“Mahashmashana” is cynical but has fun while doing it
Key track: Josh Tillman and the Accidental Dose
Rating: ★★★★
This is it: your beanie-headed friend’s new favorite “underground” album. They probably mentioned that it dropped the same day as Kendrick Lamar’s surprise album “GNX”, and they definitely mispronounced the title. So just how good is it really?
The opening titular track leaves a strong first impression. Enormous strings and bluesy saxophone create a soundscape of paradoxically triumphant resignation. In the course of this nearly ten-minute ballad, Josh Tillman sings poetically and proudly of the present-day apocalypse he sees in the world around him. He shares his pseudo-nihilistic disillusionment with self-satisfied certainty. The song’s orchestral folk style features prominently in Tillman’s previous projects under the moniker Father John Misty, but here it feels fully refined and on the grandest possible scale.
With many of the subsequent tracks, Tillman ventures away from his familiar sound in different directions. On “Screamland” he alternates a somber, slow piano with wall-of-noise crescendos featuring the loud and anguished chorus “stay young / get dumb / keep dreaming / screamland.”
In “She Cleans Up,” Tillman tries out groove-infused alternative rock inspired by the Viagra Boys, and with “I Guess Time Just Makes Fools of Us All” he explores electric jazz fusion. These more adventurous forays don’t always feature the album's strongest songwriting, but they make for a more engaging listening experience than past projects.

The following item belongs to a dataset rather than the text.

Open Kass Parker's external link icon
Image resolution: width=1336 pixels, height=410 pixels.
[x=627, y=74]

Even Tillman’s weakest writing manages to convey the album’s central dismay with a dose of signature wit.
Of the remaining songs, many make up for their comparative instrumental sparsity by articulating more focused criticisms. “Mental Health” lampoons the contemporary industry built around its title. Tillman closes the track with the lines “This dream, we’re born inside / Feels awful real sometimes / But it’s all in your mind,” framing “mental health” as antidotal blissful ignorance commodified for a despairing society.
The album’s peak, “Josh Tillman and the Accidental Dose,” also works within a relatively limited scope. The song provides an uncomfortable, humorous and drug-infused narrative of paranoia and isolation. Instrumentally, the track features a relaxed piano and drumline punctuated by sporadic electric guitar riffs and jarring string interjections, reflecting the hidden social perils Tillman faces in the course of his trip-gone-wrong.

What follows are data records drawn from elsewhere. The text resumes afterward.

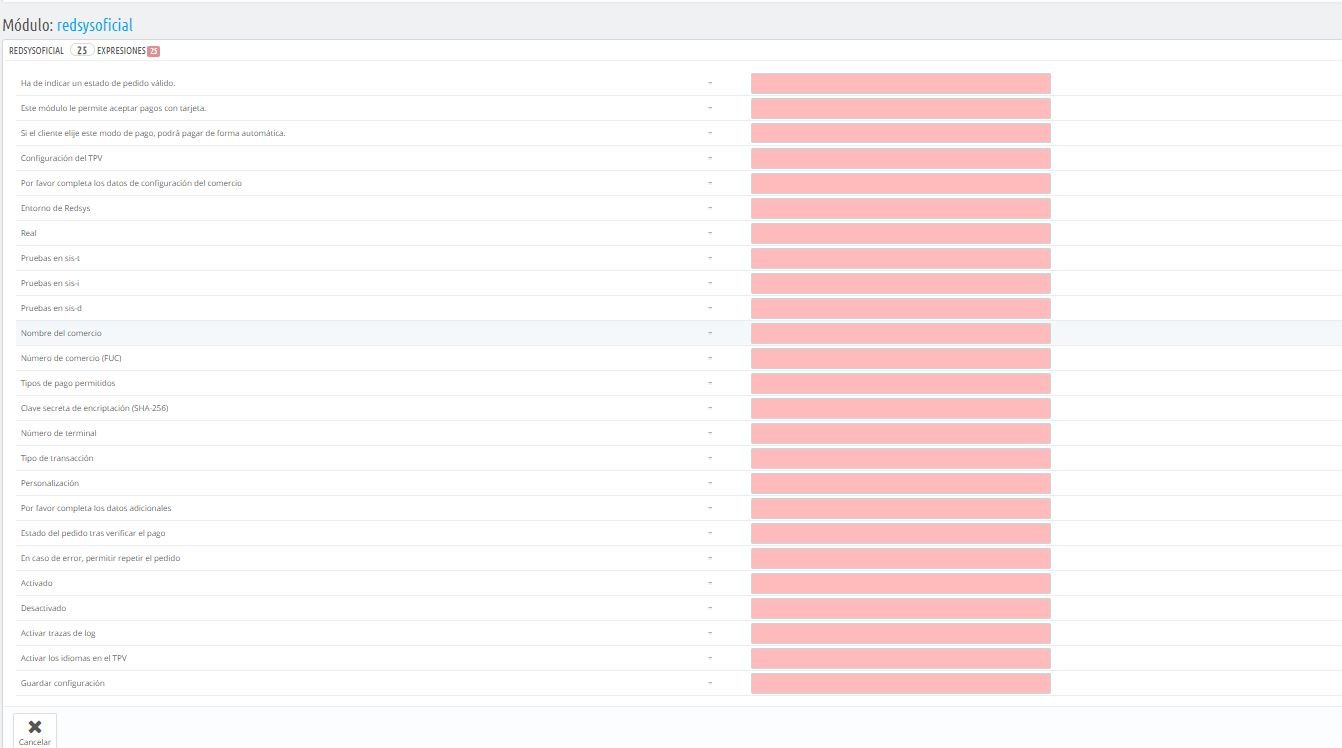Click translation field for 'Activado'

click(900, 583)
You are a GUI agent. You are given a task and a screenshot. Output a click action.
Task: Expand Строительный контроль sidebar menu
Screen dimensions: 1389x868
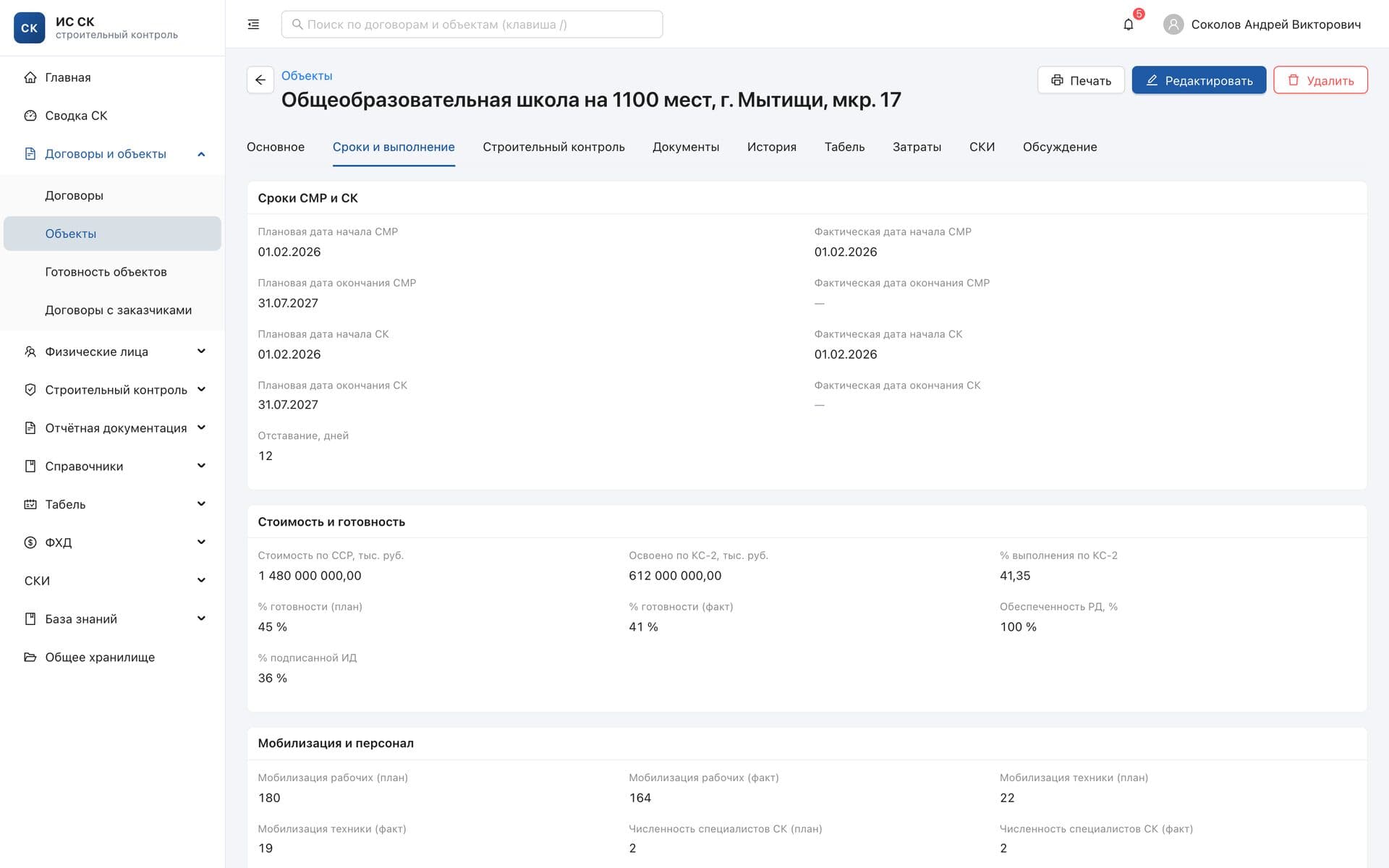201,390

Unable to drive himself home and growing increasingly leary of his host’s manipulations, Tillman wonders “Performance art? / An elaborate con? / Baby, who wears pears at 4am?” Tillman’s dose may have been an attempted exercise in escapism, but with the distance it provides he’s becoming all the more aware of the shallowness around him. As his misadventure concludes he muses “I saw something I shouldn’t see / The awful truth, bare reality / That I’d forfeit my existence / If someone let me just play with them.” The almost-jaunty cynicism of the opener has fallen away to reveal Tillman’s yearning for his past naiveté – permitting him to turn away from his bleak realizations.
“Mahashmashana” presents a hugely cynical outlook alongside the failings of drugs, dissociation and mental self-care to remedy the ensuing disillusion. Despite this, the album’s relatability and humor provide a surprisingly cathartic experience. On the whole, Tillman’s latest, sonically diverse record makes a strong case for being the best Father John Misty album yet.